# Induction Problem

1. May 9, 2008

### dtl42

1. The problem statement, all variables and given/known data
Prove by induction. The sum from 1 to n of $$\frac{1}{\sqrt{i}}$$ $$\geq$$ $$\sqrt{n}$$.

2. Relevant equations
none.

3. The attempt at a solution
I verified the base case, and all of that, I just can't get to anything useful.

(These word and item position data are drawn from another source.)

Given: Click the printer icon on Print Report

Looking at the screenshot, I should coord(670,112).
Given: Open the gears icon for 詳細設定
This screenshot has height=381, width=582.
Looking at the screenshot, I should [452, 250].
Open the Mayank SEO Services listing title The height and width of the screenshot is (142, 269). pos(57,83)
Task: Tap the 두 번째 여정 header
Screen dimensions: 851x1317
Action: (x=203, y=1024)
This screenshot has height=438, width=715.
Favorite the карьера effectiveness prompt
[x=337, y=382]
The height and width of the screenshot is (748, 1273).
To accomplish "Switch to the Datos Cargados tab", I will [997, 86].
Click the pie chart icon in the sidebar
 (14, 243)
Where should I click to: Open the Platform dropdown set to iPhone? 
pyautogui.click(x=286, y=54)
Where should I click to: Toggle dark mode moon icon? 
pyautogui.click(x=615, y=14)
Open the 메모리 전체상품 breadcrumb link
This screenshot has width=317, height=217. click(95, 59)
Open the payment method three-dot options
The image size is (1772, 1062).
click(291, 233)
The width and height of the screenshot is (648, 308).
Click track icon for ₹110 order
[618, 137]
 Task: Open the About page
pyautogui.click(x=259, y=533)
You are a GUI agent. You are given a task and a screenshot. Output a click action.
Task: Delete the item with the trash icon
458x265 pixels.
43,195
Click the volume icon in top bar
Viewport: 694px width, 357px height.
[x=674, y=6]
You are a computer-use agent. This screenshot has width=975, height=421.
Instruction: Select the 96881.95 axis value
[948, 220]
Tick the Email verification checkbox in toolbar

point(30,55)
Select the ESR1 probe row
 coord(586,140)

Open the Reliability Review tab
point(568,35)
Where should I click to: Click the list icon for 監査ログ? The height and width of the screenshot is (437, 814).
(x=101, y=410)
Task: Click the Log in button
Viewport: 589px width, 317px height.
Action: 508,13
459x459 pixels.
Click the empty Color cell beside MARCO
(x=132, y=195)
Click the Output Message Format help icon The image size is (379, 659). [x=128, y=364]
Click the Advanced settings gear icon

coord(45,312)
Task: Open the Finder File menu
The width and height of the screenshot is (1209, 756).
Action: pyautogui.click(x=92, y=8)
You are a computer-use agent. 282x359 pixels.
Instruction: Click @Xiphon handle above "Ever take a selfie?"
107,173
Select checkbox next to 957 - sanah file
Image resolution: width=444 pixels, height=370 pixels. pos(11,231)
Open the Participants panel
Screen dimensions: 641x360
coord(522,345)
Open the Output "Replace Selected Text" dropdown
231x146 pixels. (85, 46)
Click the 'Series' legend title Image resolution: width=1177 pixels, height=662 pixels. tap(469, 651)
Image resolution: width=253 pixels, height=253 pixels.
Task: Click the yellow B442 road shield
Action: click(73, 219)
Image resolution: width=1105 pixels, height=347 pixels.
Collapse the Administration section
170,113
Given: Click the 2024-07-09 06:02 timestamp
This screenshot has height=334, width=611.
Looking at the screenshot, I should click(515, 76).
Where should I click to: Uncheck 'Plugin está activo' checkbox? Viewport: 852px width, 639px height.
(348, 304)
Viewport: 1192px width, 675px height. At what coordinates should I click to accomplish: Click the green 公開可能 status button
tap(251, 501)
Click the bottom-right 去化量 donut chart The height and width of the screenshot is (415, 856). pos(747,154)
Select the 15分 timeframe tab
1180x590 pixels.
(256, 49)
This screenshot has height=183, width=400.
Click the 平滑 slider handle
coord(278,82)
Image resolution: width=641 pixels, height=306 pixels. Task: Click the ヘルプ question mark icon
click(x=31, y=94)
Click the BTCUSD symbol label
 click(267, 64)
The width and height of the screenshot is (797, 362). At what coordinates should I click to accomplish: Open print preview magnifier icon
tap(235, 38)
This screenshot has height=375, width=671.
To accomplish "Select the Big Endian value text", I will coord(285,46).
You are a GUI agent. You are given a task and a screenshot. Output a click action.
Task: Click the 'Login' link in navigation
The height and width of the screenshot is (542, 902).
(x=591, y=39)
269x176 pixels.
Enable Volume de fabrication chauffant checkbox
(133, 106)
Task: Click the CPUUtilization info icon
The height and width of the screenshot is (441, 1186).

I tried expanding the sum and adding the $$\frac{1}{\sqrt{n+1}}$$ but it didn't come to anything useful.

Thanks

2. May 9, 2008

### Tedjn

What have you gotten after adding the $1/\sqrt{n+1}$ ? What would you like the numerator of the fraction to be after combining?

3. May 10, 2008

### Kurret

after the induction assumption you have to prove the inequality:
$$\sum_{i=1}^n {\frac{1}{\sqrt{i}}}+\frac{1}{\sqrt{n+1}} \geq \sqrt{n+1}$$
given that $$\sum_{i=1}^n {\frac{1}{\sqrt{i}}} \geq \sqrt{n}$$

Last edited: May 10, 2008
4. May 10, 2008

### HallsofIvy

Staff Emeritus
Assuming $$\sum_{i=1}^n {\frac{1}{\sqrt{i}}} \geq \sqrt{n}$$. $$\sum_{i=1}^n {\frac{1}{\sqrt{i}}}+\frac{1}{\sqrt{n+1}} \geq \sqrt{n}+ \frac{1}{\sqrt{n+1}}$$
Adding those, $$\sqrt{n}+ \frac{1}{\sqrt{n+1}}=\frac{\sqrt{n^2+ n}+1}{\sqrt{n+1}}$$
that's what you want if $$\sqrt{n^2+ n}+ 1\ge \sqrt{n+1}$$ and that should be easy to prove.